• **DATA EXTRACT**:
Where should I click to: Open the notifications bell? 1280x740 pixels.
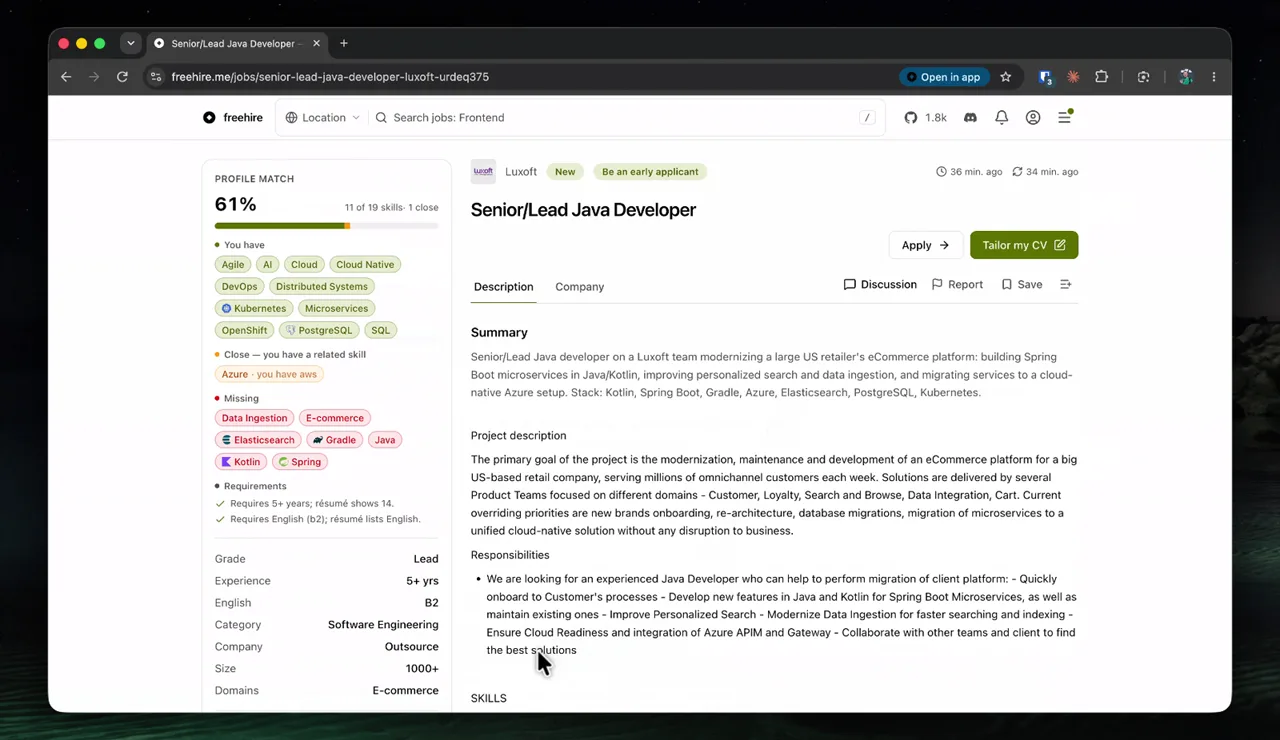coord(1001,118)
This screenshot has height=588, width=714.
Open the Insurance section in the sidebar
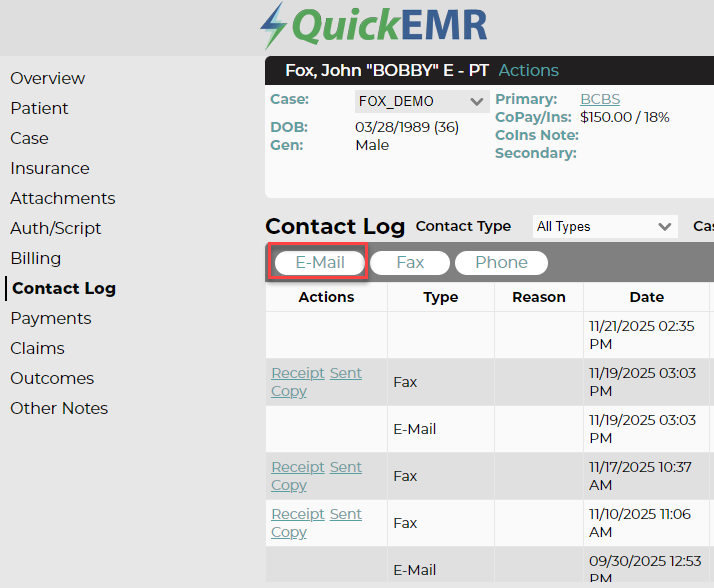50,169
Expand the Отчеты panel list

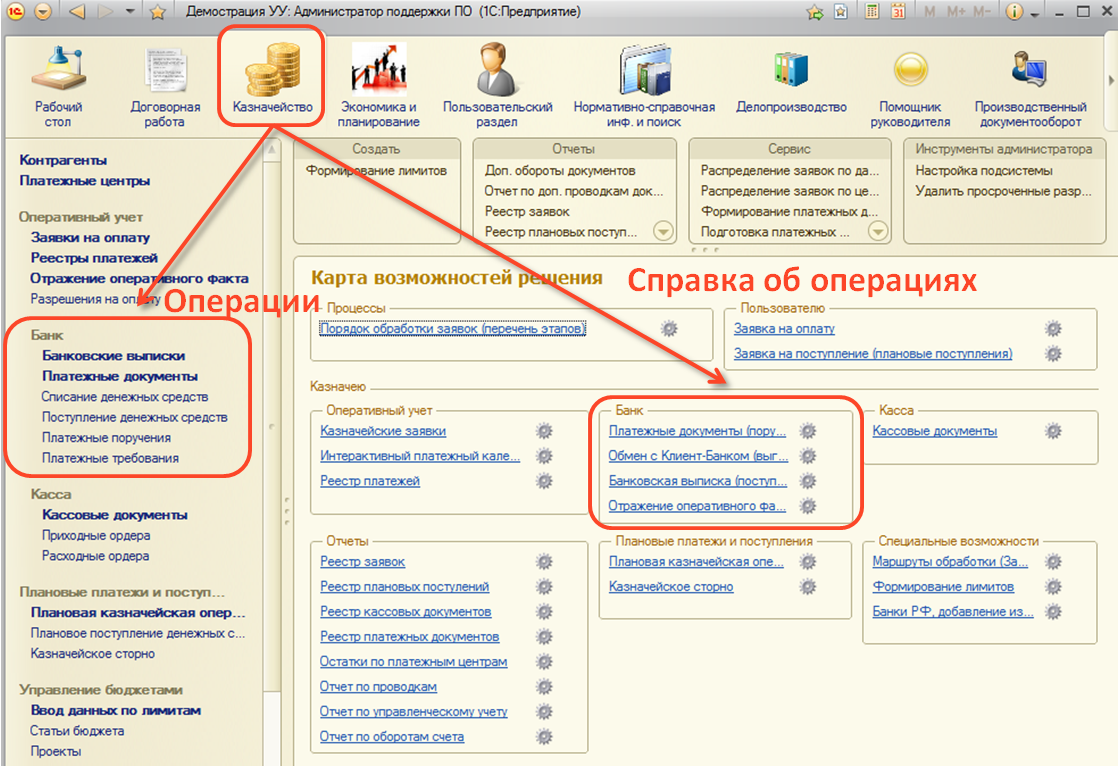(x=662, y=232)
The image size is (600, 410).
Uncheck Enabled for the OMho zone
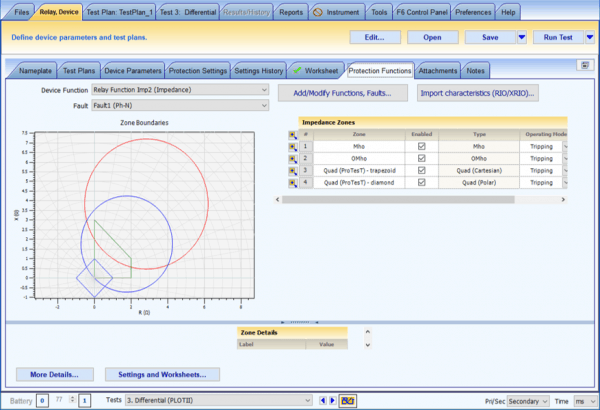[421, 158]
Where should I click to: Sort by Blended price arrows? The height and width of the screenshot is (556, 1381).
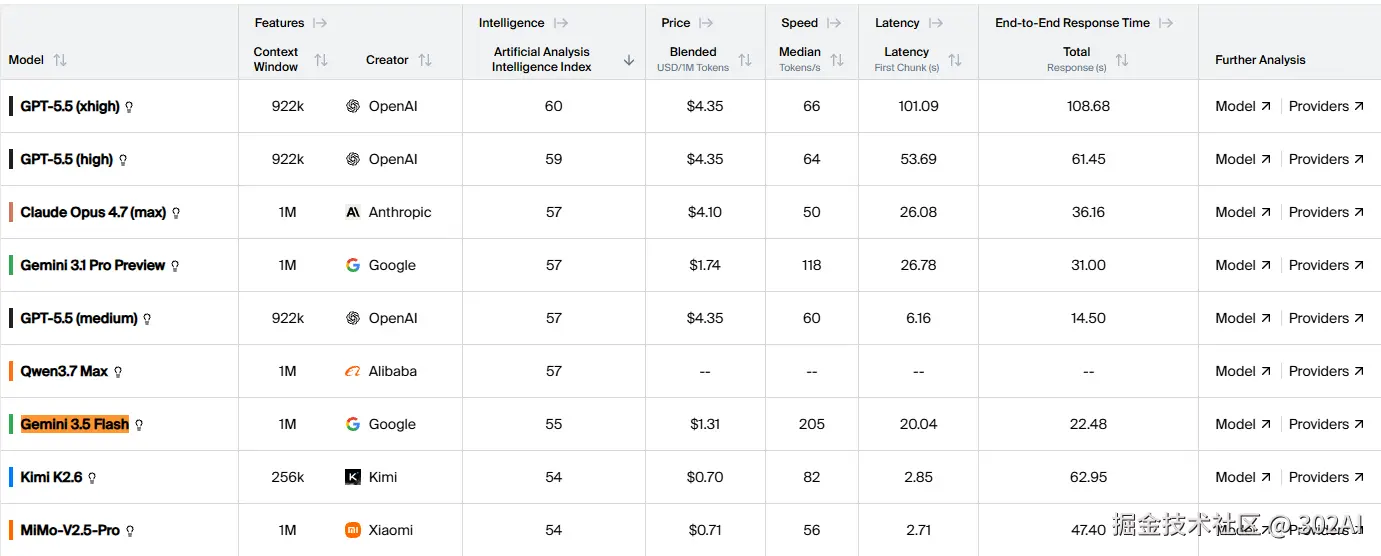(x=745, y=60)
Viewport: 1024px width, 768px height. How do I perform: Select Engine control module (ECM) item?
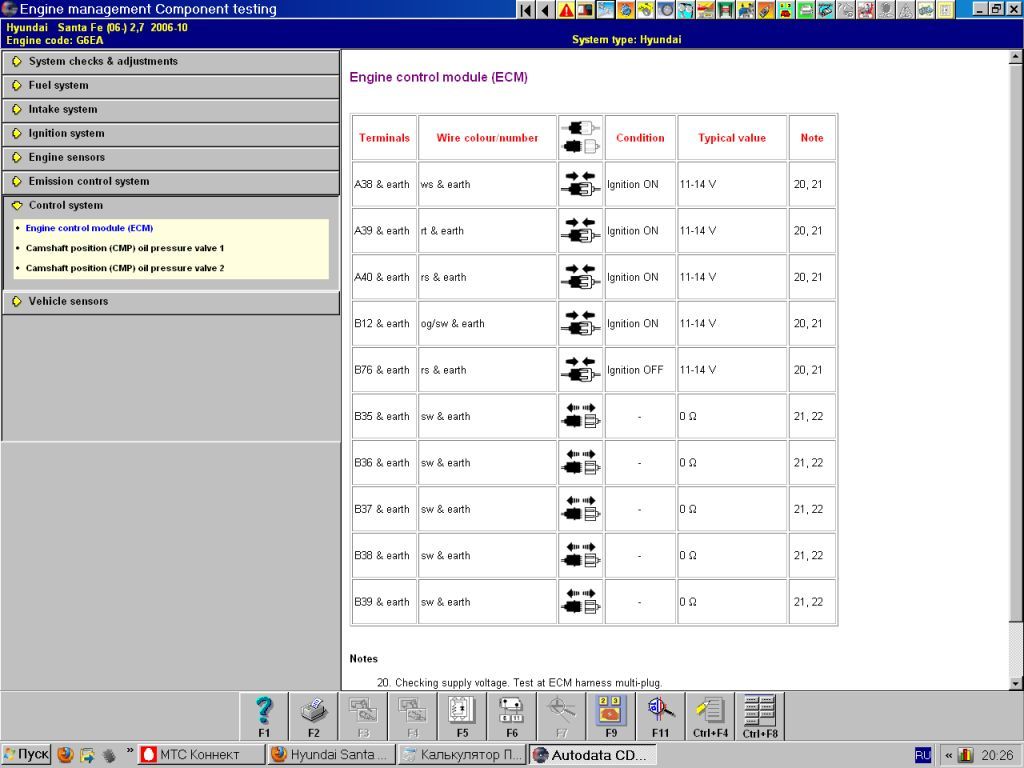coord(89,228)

• **TASK BRIEF**:
Return the material from above in full, exactly as written, with the pictures omitted.

• **EXPECTED ANSWER**:
Where should I click to: Open the notifications bell? 1280x740 pixels.
coord(1001,118)
This screenshot has height=588, width=714.
Open the Insurance section in the sidebar
50,169
Expand the Отчеты panel list

(x=662, y=232)
The image size is (600, 410).
Uncheck Enabled for the OMho zone
[421, 158]
Where should I click to: Sort by Blended price arrows? The height and width of the screenshot is (556, 1381).
(x=745, y=60)
Viewport: 1024px width, 768px height. How do I perform: Select Engine control module (ECM) item?
coord(89,228)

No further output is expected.